Na Polanie Strążyskiej, na której kiedyś wypasano owce, czego pamiątką są stojące na niej szałasy pasterskie, znajduje się bufet turystyczny, gdzie można napić się herbaty i zjeść szarlotkę. Ciekawostką jest, położony w dolnej części polany, charakterystyczny wapienny głaz, przez XIX-wiecznych turystów nazwany Sfinksem.
W dolinie nie ma żywego ducha. Nawet Dziady nad zachodnim zboczem doliny przykrył biały puch. Kominy Strążyskie czyli pięć ostrych dolomitowych turni (dawniej zwanych Chłopkami, Dziadami lub Płaczkami) wykorzystywane były na początku XX wieku do wspinaczki. Niestety, nie dla wszystkich wyprawy kończyły się szczęśliwie (przykładem jest Helena Dłuska, siostrzenica Marii Skłodowskiej-Curie, która przypłaciła to kalectwem).
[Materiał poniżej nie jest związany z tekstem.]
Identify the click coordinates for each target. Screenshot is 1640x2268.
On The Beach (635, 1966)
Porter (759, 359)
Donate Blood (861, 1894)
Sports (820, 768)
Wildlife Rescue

Ja, na szczęście, nie mam zapędów wspinaczkowych. Droga przez dolinę, wykonana przez dwór zakopiański i Towarzystwo Tatrzańskie w latach 1893-1896, przykryta jest śniegiem sięgającym mi do kolan. Sama wędrówka po płaskiej dolinie nastręcza pewne problemy.
Mijam bez sfotografowania Skałę Edwarda Jelinka, w którą w 1897 roku, z inicjatywy Henryka Sienkiewicza, wmurowano tablicę pamiątkową.
Edward Jedlinek (1855 – 1897) był czeskim publicystą, propagującym przyjaźń między narodami polskim i czeskim. Wydał wiele prac na temat naszego kraju, zarówno indywidualnych jak i artykułów do prasy polskiej i czeskiej. [źródło]
Droga wcale mi się nie dłuży, wszelkie śniegowe formy, opatulające skały, świerki, głazy w potoku wywołują radość, zachwyt, ciepłe myśli.
Polana Młyniska, na której znajduje się przykryta śniegiem leśniczówka TPN, kończy mój spacer po bajkowej Dolinie Strążyskiej.
A w Zakopanem zasypane ulice i czapy śniegu na samochodach.
Ale za to przez okna Mikowego domku widać krasnali odśnieżających jej ulicę.
Z okazji zbliżającego się Nowego Roku życzę wszystkim Szanownym Czytelnikom białej, śnieżnej zimy, radosnej, zielonej wiosny, ciepłego, kolorowego lata i pięknej, złotej jesieni.
P.S. Miko, bardzo dziękuję za gościnę.